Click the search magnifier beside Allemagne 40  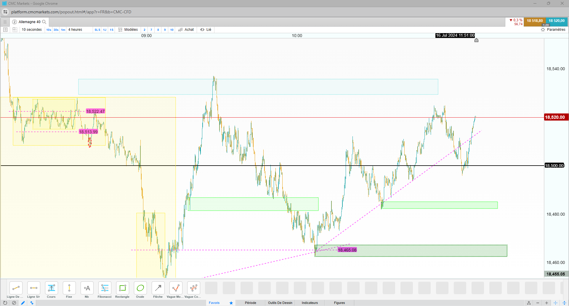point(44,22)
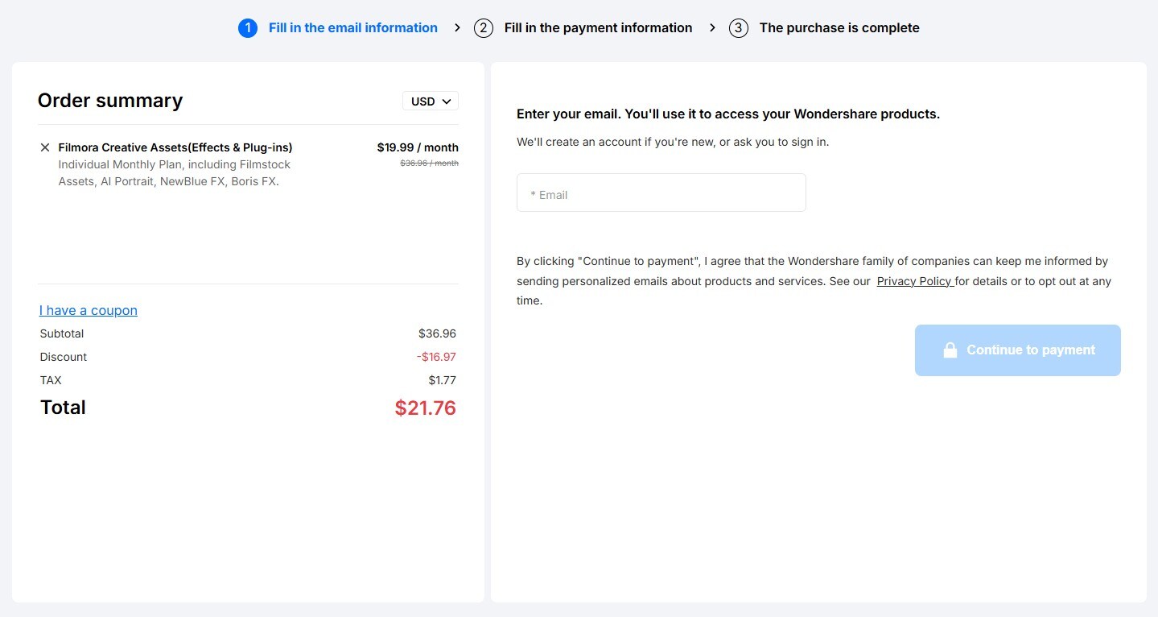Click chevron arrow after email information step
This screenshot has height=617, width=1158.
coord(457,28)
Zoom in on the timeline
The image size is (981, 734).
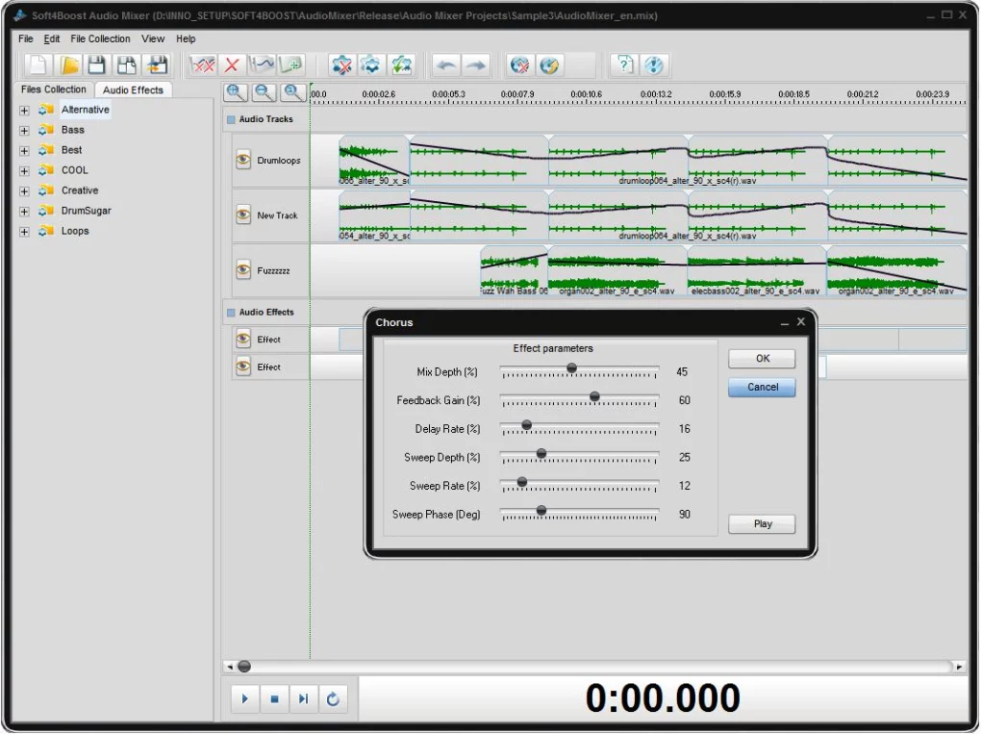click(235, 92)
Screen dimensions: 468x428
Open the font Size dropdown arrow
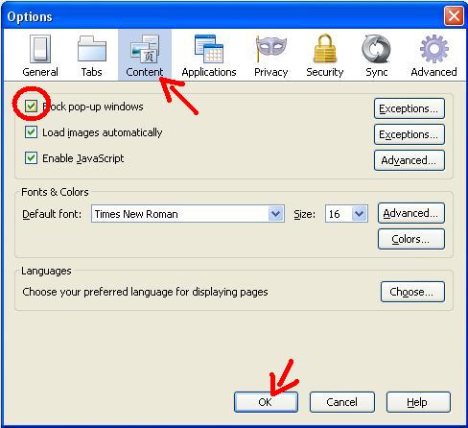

◆ ◆ ◆ ◆

> EXERCISE
Output exactly the lines from the line with "Screen dimensions: 468x428" to the last line of the records, including both, and leave every picture out.

> ANSWER AREA
Screen dimensions: 468x428
Open the font Size dropdown arrow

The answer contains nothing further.